◆ **Extract**
* start *

## Minimum number of clues

Everything about Sudoku that doesn't fit in one of the other sections
gfroyle wrote:But of course to most people "symmetric" means that it should have a NICE symmetry, like a rotation or maybe a reflection, or maybe both... In general, I think that a group element has to have very few fixed points to qualify as a "nice" symmetry.

In this case we are (currently) out of luck

OK. It's been my cursory observation that puzzles which have "nice" symmetry rarely, if ever have low (sub 20) starting counts too.

gfroyle wrote:Now, just for MY curiousity - if I send you the file of 1000+ puzzles, can your program quickly determine which of them are interesting games-wise?

It would need some minor modifications, but then it would quite easily generate a report on the degree of difficulty of each puzzle. However, please don't send them just yet .
angusj

Posts: 306
Joined: 12 June 2005

Nick70 wrote:
gfroyle wrote:308 x (1^3, 2^3, 3^3)
301 x (1^2, 2^6, 3^2)

Those two would imply 18 and 20 clues respectively. The last one 10 numbers even instead of 9.

BTW the notation is really confusing from a mathematical point of view, something like this would be better:

79 x (1x0, 2x1, 3x2, 3x3)

Blah... just shows that I should NEVER try to transcribe something by hand. Here is the output from my program which should be clear in all ways.. the numbers have changed slightly because more new 17s have been found in the interim...

Code: Select all
`     80 0 1 1 2 2 2 3 3 3     303 0 1 2 2 2 2 2 3 3      58 0 2 2 2 2 2 2 2 3       1 1 1 1 1 1 3 3 3 3      28 1 1 1 1 2 2 3 3 3     308 1 1 1 2 2 2 2 3 3     303 1 1 2 2 2 2 2 2 3 `

The notation that I was attempting to use (2^3) is actually the normal mathematical notation for a multiset - a "set" which can contain some objects more than once. In a printed maths paper, the 2^3 appears as a 2 with a superscript 3, thus indicating "2 occurs 3 times".

But I agree that it doesn't translate well to a more general forum.

Thanks for spotting the error..

gordon
gfroyle

Posts: 214
Joined: 21 June 2005

gfroyle wrote:Things that are "different" from all the others are often interesting mathematically, so here is the single example of type (1^5, 3^4) - notice that there is one each of {1,3,4,8,9} and three each of {2,5,6,7}

Code: Select all
`+ + +  + 6 +  + 3 ++ + +  8 + +  2 + +2 + +  5 + +  + + ++ + +  2 9 +  5 + ++ 7 6  + + +  + + ++ + +  + + +  1 + ++ + +  + + 7  + 6 45 + +  + + +  + + ++ + +  + + +  + 7 +`

How does this rate as an actual puzzle? (I have not yet had time to code up all the "rules" and figure out how to assign a rating to a puzzle...). Probably it cannot be done just using the rules without some backtracking...

Actually, you're wrong - it's a nice, easy little puzzle. Did it using a selection of the more simple logical techniques, no backtracking in sight. :)

EDIT: Briefly starting the puzzle over, I recognise that this is essentially because the first steps - increasing the numbers of 7s, 5s and 2s, of which there already are a few - are pretty easy. Once we have a few of those, it gets easier and easier.
Hammerite

Posts: 44
Joined: 20 June 2005

### 17 going on 16 !!!!!!!!!!!!!!!!!!!

gfroyle wrote:By now, I have collected 1075 different (ie genuinely different, not just relabellings or rearrangements) uniquely completable 17-hint grids, and about 78000 uniquely completable 18-hint grids.

* end *

◆ **Information supplied**
* start *

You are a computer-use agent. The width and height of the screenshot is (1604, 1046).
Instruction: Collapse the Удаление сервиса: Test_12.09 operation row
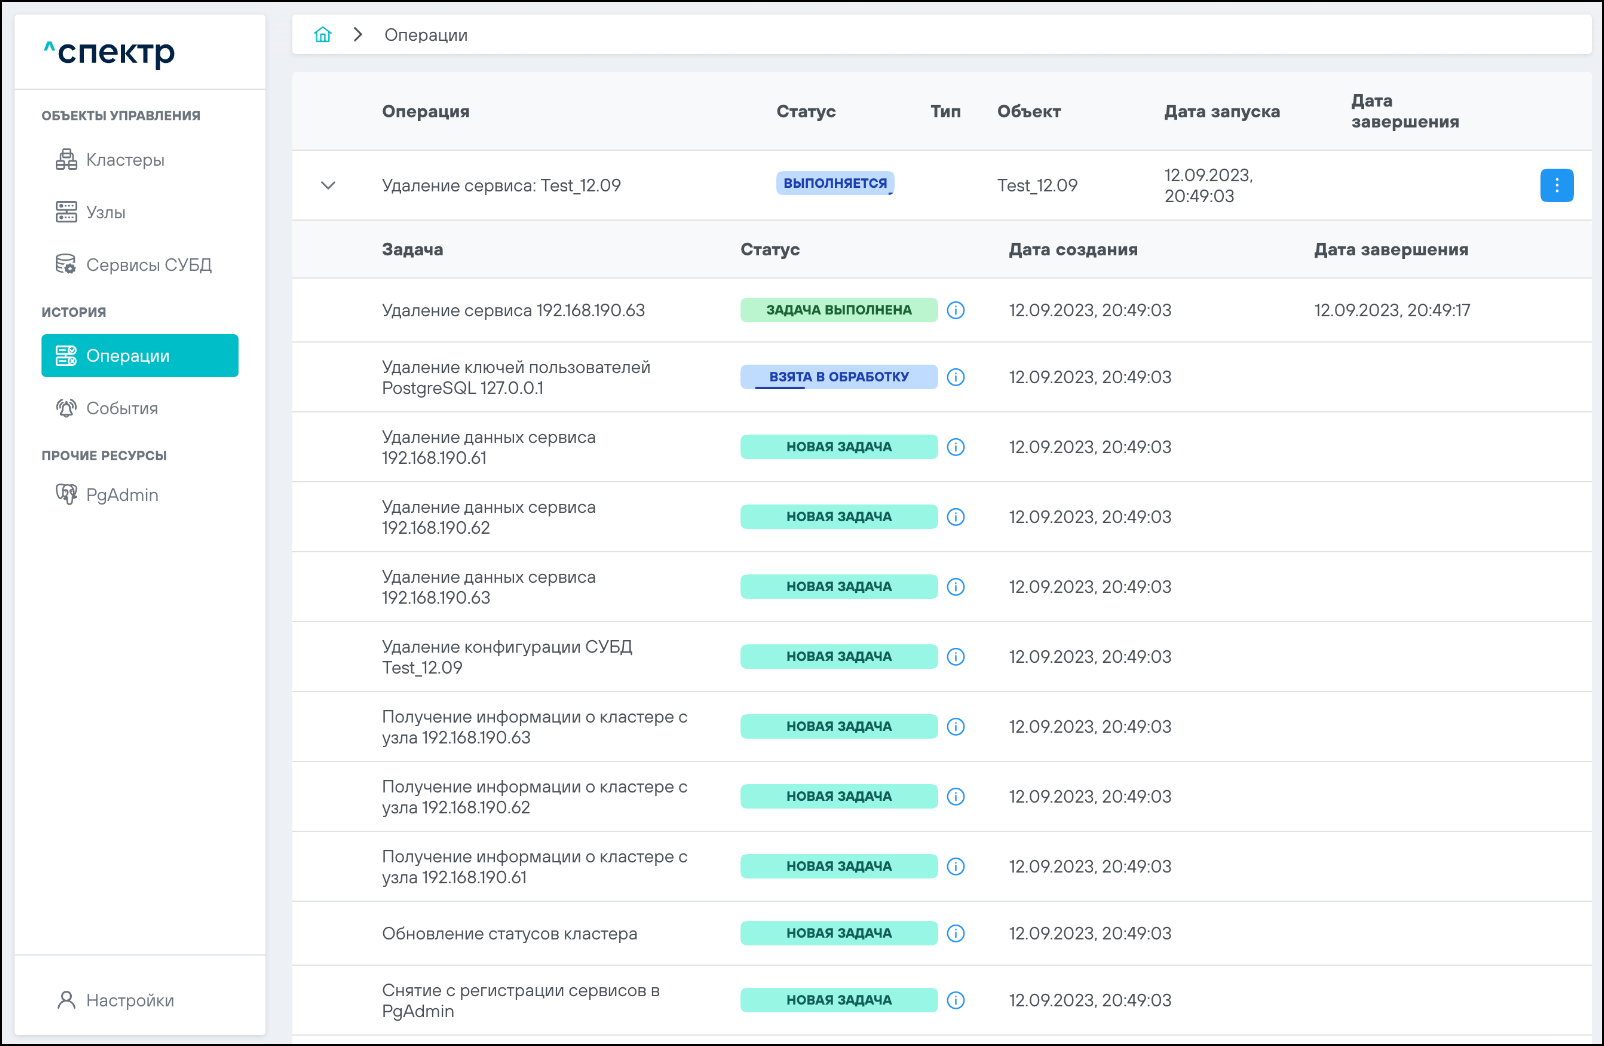pyautogui.click(x=328, y=185)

* end *

◆ **Work to complete**
Answer these from the Sudoku thread:
1. How many different uniquely completable 17-hint grids has gfroyle collected?
2. What does the notation 2^3 indicate?
3. Which numbers does Hammerite say it is easy to increase in the first steps of the puzzle?
The lines are separate material, unrelated to the Sudoku thread.

◆ **Full solution**
1. 1075
2. 2 occurs 3 times.
3. The 7s, 5s and 2s.